Jumat, 05 September 2014

Membumikan Nilai-Nilai Ketuhanan dan Relasinya di Islam Nusantara

Oleh: Masnida al-Shiraj[1]
Di era globalisasi ini dunia Islam mengalami banyak problem, di antaranya adalah mengikisnya nilai-nilai ketuhanan yang ada pada diri manusia sehingga pada kenyataannya dengan mengatasnamakan Tuhan semuanya bisa berbalik 180 derajat. Misalnya pembunuhan yang dilakukan oleh sebagian orang yang menyebabkan pertumpahan darah di mana-mana tidak bisa dihindari. Pengeroyokan yang dilakukan oleh sebagian golongan dikarenakan ia tidak memiliki pandangan yang sama dengan dirinya juga sering terjadi. Padahal esensi dari ajaran Tuhan yang ter-elaborasi dalam Islam tidak mengajarkan kita seperti itu. Sunguh ironis sekali ketika kita saling menghujat dan mencaci maki karena memiliki latar belakang yang berbeda. Hal semacam ini tidak hanya terjadi di intern Islam itu  sendiri, akan tetapi kadang juga dilontarkan bagi mereka yang jelas-jelas agamnya berbeda. Kita perlu melihat dakwah Rasul yang dilakukan oleh beliau ketika berada di Makkah dan Madinah. Beliau  menjunjung tinggi nilai perbedaan dengan orang Yahudi selama ia tidak menganggu kaum Muslimin. Rasulullah senantiasa men
jaga toleransi dengan semua kaum meskipun ia memiliki latar belakang yang berbeda dengan dirinya. Itulah sebenarnya esensi nilai-nilai ke-Tuhan-an yang perlu kita hadirkan dalam diri kita, dengan tujuan menjadikan diri kita insan yang bisa memberikan rahmat bagi seluruh alam.

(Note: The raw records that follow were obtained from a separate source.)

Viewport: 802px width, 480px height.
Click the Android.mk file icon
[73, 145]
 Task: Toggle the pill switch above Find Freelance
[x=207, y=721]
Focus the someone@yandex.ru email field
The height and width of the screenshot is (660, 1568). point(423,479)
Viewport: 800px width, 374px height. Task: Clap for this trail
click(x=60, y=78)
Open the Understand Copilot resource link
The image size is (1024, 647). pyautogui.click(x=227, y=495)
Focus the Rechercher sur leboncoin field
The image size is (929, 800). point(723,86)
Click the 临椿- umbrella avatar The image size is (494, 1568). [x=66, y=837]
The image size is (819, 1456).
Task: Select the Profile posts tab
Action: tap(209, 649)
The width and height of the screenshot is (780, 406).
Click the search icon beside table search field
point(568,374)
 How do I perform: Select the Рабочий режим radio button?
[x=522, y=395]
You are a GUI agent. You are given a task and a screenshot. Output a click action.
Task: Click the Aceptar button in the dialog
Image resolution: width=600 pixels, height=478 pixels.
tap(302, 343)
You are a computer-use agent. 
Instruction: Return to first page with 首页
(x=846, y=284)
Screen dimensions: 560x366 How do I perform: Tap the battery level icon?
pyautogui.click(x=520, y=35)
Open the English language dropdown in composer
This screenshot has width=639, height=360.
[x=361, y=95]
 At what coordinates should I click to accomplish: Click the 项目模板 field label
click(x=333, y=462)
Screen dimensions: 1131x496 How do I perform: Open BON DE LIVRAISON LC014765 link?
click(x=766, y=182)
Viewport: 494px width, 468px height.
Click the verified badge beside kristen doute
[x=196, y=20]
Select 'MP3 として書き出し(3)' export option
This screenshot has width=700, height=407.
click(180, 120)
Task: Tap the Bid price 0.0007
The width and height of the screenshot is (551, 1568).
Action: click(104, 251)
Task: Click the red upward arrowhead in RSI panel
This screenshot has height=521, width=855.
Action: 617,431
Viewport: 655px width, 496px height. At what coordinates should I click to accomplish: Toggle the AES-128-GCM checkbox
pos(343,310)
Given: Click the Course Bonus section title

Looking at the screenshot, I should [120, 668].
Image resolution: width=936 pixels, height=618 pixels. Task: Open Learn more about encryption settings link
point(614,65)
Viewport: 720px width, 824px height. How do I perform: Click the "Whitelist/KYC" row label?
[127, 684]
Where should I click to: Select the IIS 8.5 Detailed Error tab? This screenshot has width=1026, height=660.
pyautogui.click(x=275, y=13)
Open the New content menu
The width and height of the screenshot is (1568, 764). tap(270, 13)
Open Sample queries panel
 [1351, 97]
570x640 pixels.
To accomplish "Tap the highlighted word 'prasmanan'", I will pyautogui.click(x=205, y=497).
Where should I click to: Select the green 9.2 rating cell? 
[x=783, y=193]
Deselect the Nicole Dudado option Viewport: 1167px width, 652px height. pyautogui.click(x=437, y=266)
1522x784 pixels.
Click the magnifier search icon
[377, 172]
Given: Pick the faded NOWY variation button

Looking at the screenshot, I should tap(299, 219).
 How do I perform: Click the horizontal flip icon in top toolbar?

Persoalan ke-Tuhan-an memang tidak akan pernah selesai dibahas, begitulah ungkapan yang dilontarkan salah seorang ilmuan Heidegger. Namun perlu adanya titik temu atau benang merah yang nantinya mengarah pada orang-orang yang meyakini keberadaannya.  Dalam hal ini agama dijadikan sebagai jembatan untuk menuju pada Tuhan itu sendiri. Akan tetapi dalam perjalannya agama juga mengalami pergolakan dikarenakan penganutnya yang kurang memahami esensi dari agama itu sendiri. Pergolakan agama bisa dilihat dari gejolak yang terjadi dengan mengatasnamakan agama, mereka mati-matian membela Tuhan-nya sampai ia rela terbunuh. Terkadang agama dalam pandangan orang dinilai tidak bisa memberikan kedamaian dan kesejahteraan. Bukankan agama di dalamnya mengajarkan tentang keluruhan? Akan tetapi, apa yang terjadi, agama yang dipahami oleh manusia dan kelompok-kelompok ekstrim telah membawa agama sebagai bahan yang akan menghilangkan sikap beradab atas seluruh manusia. Sehingga tak salah jika ada kekerasan mengatasnamakan agama, sehingga pada akhirnya agama hanya dipandang sebelah mata oleh banyak orang.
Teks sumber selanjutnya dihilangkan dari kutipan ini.